To further highlight the superiority of our DPFM and IRFB, we compare the effects of DPFM and FPN, IRFB and RFB respectively. As shown in Table 6, from the first two rows of results, it can be seen that DPFM is 1.89% and 3.03% higher than FPN’s Rank-1 and mAP, respectively, which proves that our DPFM better retains the structure of hierarchical information. Similarly, comparing the experimental results in the third row and the fourth row, IRFB is also 1.04% and 2.12% higher than RFB on Rank-1 and mAP, respectively, indicating that information interaction between different channels is very important.
The experiments of the two groups have fully proved that our DPFM and IRFB are very effective, and also show that solving the multi-scale and occlusion problems of pedestrian targets is indeed helpful in the Re-ID task.
Analyze the performance of dimensions and datasets
It can be seen from Table 7 that the performance of the model comes best when the feature dimension is 512. Whether the feature dimension is larger or smaller, the performance of the model will decrease to varying degrees.

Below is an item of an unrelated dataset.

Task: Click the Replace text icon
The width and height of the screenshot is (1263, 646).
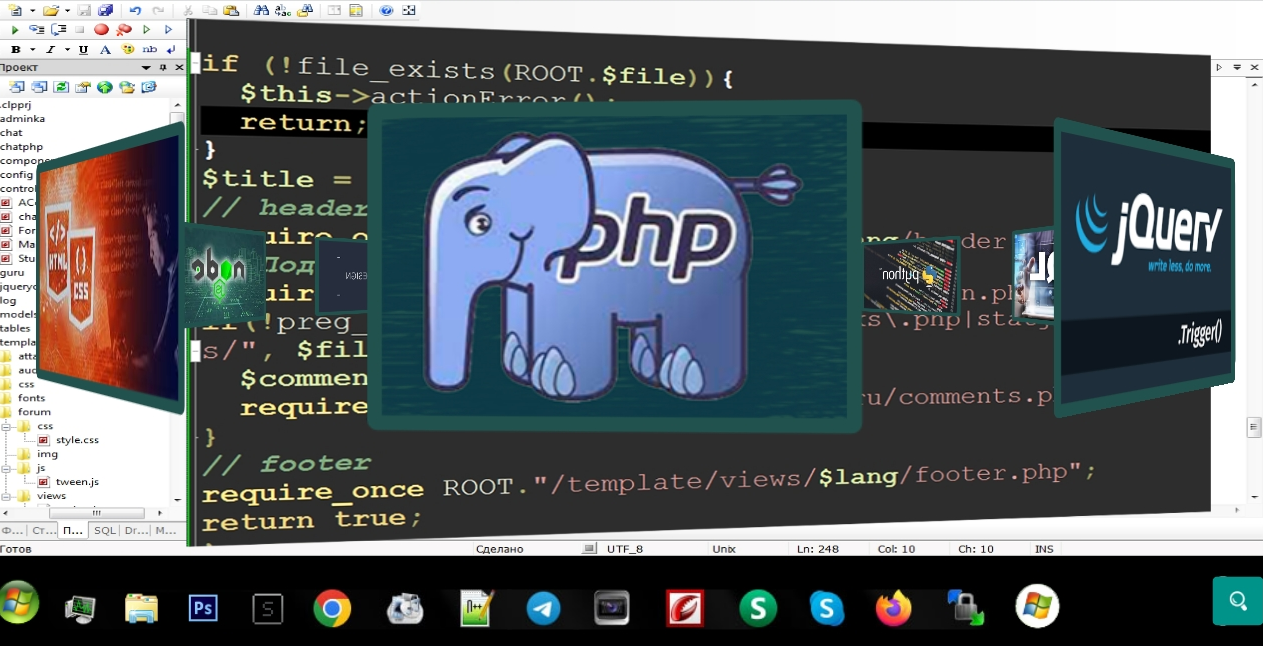Action: (x=283, y=10)
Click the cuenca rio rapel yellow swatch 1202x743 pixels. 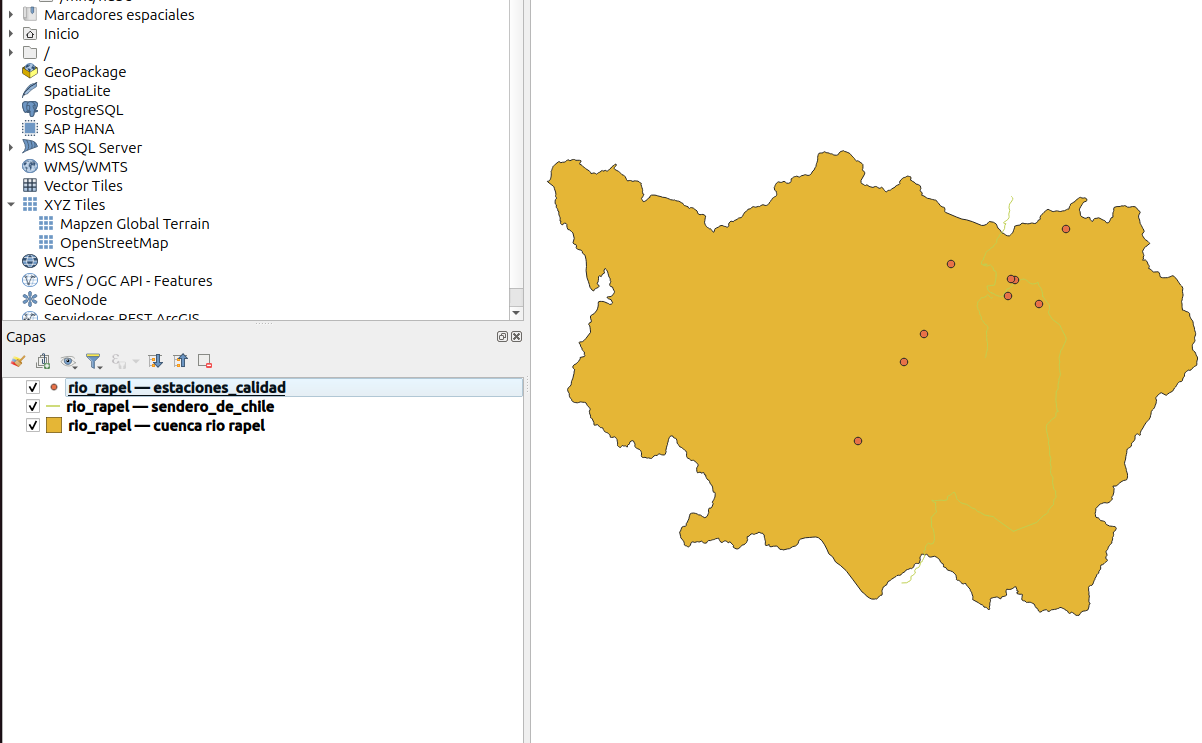coord(54,426)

To verify the generalization ability of our model, we test the model on another public dataset DukeMTMC-reID. From Table 8 below, our DFPN still has competitive performance in DukeMTMC-reID, Rank-1 and mAP can reach 83.89% and 69.58% respectively. In addition, DFPN shows a fast training and inference speed on both Market1501 and DukeMTMC-reID, especially reaching an inference speed of 887 FPS on Market1501.
Comparative experiment of classical algorithms
To prove the superiority of our DFPN in the overall design. We have selected some of the most representative algorithms in the Re-ID field for comparison, such as PAN [34], SVDNet [35], APRNet [36], REDA [37], DPFL [38], DuATM [39], PCB [13] and AANet [40]. The selection principles are as follows:
-
1.
Their structures are based on convolutional neural networks;
-
2.
They are representative algorithms in different Re-ID genres;
-
3.
They both carried out experiments on the Market1501 and DukeMTMC-reID datasets, and both used the evaluation indicators Rank-1 and mAP.
The comparison results are shown in Table 9 below. It can be seen that the Rank-1 and mAP of our DFPN on Market1501 and DukeMTMC-reID datasets exceed most of classical algorithms. Among them, compared with PAN, DFPN has increased by more than 10% in various indicators on different datasets. However, compared with AANet, DFPN still has a gap of 1% and 3.76% in Market1501 and DukeMTMC-reID, respectively, which should be related to the simplicity of our backbone, because the backbone of AANet has more than 152 layers, while our RVNet has only a dozen layers.
In addition, we need to emphasize in particular that our DFPN is not pretrained on ImageNet [16] or COCO [41] large datasets because of our limited computing resources, and it is well known that pretrained models generally have a significant improvement in accuracy. Therefore, in general, the performance of our DFPN algorithm has underlying potential in future application.
Comparative experiment of advanced algorithms
In the previous experiments, we use the controlled variable method to verify that our DFPN without pretraining surpass most of the classic algorithms in and before 2019. To make our method more convincing, we have completed the pretraining of our DFPN on COCO dataset and have selected several advanced algorithms proposed in the past 2 years to compare with our model.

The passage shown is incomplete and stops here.